C’est entre autres le cas, note-t-il, parce qu’un deuil commence normalement bien avant la mort de la personne, « par sa maladie, par l’accompagnement de l’agonisant, par les derniers moments que l’on vit avec lui ».

Parce qu’ils n’ont pas pu être présents, un grand nombre de personnes ressentent actuellement beaucoup de culpabilité, fait remarquer M. Barreau.

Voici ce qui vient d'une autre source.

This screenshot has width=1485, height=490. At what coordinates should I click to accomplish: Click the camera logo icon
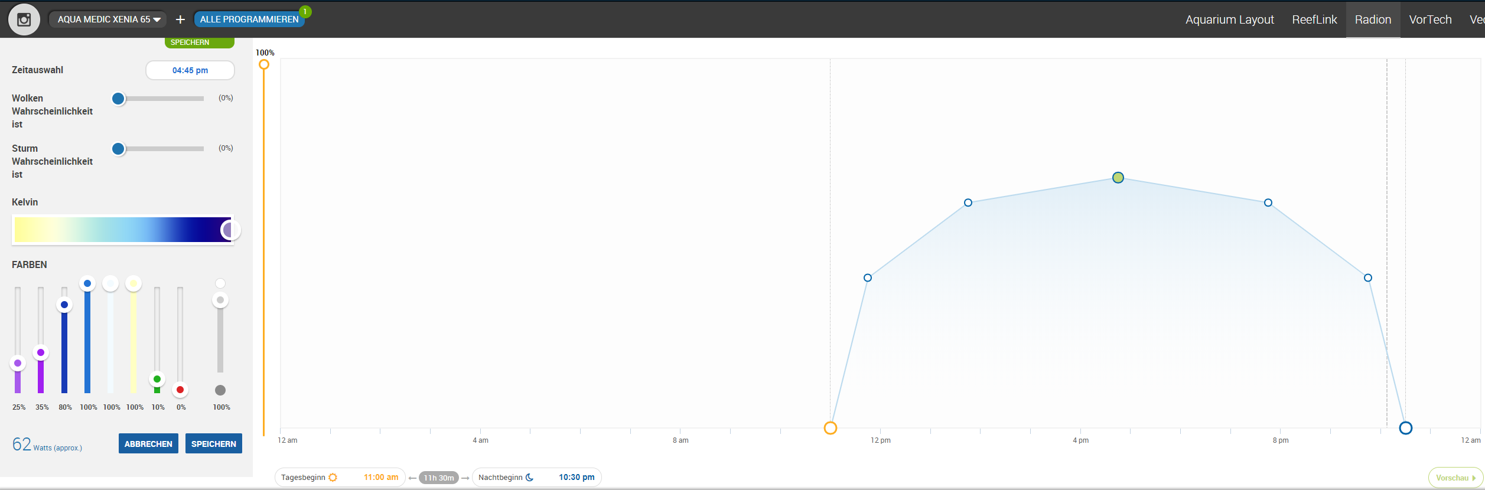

À cela s’ajoute, oui, la difficile absence de preuves, si vivement ressentie que M. Barreau entend même recommander aux thanatologues d’envisager des prises de photos de la personne décédée quand les circonstances empêchent une famille d’être présente dans les derniers moments.

Rien de macabre, peut-être juste une main, suggère-t-il, pour répondre à ce besoin de voir, « qui est inhérent à la résolution du deuil ».

Le fait de marquer le temps, par une cérémonie comme celle de ce jeudi ou par de futurs gestes matériels, comme un monument, lui apparaît tout à fait opportun et de nature à aider un peu les gens « en ce deuil individuel et collectif ».